- Work to be completed: Below are entries. Copy exactly the lines running from the line that holds "Task: Select the H4[5/8] level label" to the line that holds "The image size is (1076, 590).", with both ends included.

[Dataset entries]

- - - -

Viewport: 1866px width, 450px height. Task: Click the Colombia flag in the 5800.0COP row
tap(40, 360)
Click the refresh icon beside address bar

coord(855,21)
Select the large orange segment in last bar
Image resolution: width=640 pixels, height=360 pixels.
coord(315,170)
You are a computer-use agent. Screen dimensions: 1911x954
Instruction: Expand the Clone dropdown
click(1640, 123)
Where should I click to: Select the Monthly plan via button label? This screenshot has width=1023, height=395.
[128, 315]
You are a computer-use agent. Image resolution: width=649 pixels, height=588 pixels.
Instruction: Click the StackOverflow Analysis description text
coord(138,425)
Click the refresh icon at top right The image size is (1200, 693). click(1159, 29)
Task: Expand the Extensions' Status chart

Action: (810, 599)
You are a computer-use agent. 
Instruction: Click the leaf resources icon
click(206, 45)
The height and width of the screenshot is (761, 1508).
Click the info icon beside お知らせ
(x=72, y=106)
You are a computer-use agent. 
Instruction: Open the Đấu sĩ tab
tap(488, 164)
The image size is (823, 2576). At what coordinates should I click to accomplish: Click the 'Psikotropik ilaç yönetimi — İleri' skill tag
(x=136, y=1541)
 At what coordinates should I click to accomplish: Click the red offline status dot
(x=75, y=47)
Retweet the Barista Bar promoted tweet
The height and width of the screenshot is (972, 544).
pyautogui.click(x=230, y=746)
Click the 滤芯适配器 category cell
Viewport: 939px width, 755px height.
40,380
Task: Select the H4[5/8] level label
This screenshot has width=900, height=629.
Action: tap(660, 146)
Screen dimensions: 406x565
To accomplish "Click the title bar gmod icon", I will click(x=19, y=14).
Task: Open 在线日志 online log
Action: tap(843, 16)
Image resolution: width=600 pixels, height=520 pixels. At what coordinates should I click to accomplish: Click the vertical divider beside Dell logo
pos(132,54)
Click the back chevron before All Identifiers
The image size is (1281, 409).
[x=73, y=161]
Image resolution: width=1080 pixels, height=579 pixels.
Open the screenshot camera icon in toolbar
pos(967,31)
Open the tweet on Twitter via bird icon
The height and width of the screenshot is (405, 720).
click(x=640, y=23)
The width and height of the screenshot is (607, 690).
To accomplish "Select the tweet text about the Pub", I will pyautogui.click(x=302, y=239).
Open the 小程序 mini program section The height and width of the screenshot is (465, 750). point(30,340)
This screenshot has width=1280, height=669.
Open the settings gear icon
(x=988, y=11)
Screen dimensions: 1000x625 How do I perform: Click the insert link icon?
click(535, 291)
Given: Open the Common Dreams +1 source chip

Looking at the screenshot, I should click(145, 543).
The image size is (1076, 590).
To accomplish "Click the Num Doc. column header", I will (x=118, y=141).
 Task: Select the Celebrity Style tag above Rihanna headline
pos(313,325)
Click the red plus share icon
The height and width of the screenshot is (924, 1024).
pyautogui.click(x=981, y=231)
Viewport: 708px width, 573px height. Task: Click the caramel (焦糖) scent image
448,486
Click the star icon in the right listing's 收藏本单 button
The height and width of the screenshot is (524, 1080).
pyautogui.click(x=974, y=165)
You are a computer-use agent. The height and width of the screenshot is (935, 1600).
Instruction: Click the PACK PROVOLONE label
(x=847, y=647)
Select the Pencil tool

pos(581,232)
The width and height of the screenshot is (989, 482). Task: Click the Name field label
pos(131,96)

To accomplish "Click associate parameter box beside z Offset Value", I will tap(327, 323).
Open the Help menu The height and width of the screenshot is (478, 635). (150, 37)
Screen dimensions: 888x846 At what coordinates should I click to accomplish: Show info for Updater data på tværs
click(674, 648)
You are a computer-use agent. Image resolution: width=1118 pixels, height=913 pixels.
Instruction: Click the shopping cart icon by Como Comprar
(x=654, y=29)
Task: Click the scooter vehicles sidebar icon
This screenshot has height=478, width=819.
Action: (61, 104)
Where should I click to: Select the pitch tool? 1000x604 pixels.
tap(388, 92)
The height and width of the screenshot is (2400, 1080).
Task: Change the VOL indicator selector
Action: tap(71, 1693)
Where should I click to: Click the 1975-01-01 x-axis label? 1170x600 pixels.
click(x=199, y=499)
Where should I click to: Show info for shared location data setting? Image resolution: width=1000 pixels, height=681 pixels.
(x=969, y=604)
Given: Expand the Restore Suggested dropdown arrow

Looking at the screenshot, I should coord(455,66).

- - - -

- Solution:
Task: Select the H4[5/8] level label
This screenshot has width=900, height=629.
Action: tap(660, 146)
Screen dimensions: 406x565
To accomplish "Click the title bar gmod icon", I will click(x=19, y=14).
Task: Open 在线日志 online log
Action: tap(843, 16)
Image resolution: width=600 pixels, height=520 pixels. At what coordinates should I click to accomplish: Click the vertical divider beside Dell logo
pos(132,54)
Click the back chevron before All Identifiers
The image size is (1281, 409).
[x=73, y=161]
Image resolution: width=1080 pixels, height=579 pixels.
Open the screenshot camera icon in toolbar
pos(967,31)
Open the tweet on Twitter via bird icon
The height and width of the screenshot is (405, 720).
click(x=640, y=23)
The width and height of the screenshot is (607, 690).
To accomplish "Select the tweet text about the Pub", I will pyautogui.click(x=302, y=239).
Open the 小程序 mini program section The height and width of the screenshot is (465, 750). point(30,340)
This screenshot has width=1280, height=669.
Open the settings gear icon
(x=988, y=11)
Screen dimensions: 1000x625 How do I perform: Click the insert link icon?
click(535, 291)
Given: Open the Common Dreams +1 source chip

Looking at the screenshot, I should click(145, 543).
The image size is (1076, 590).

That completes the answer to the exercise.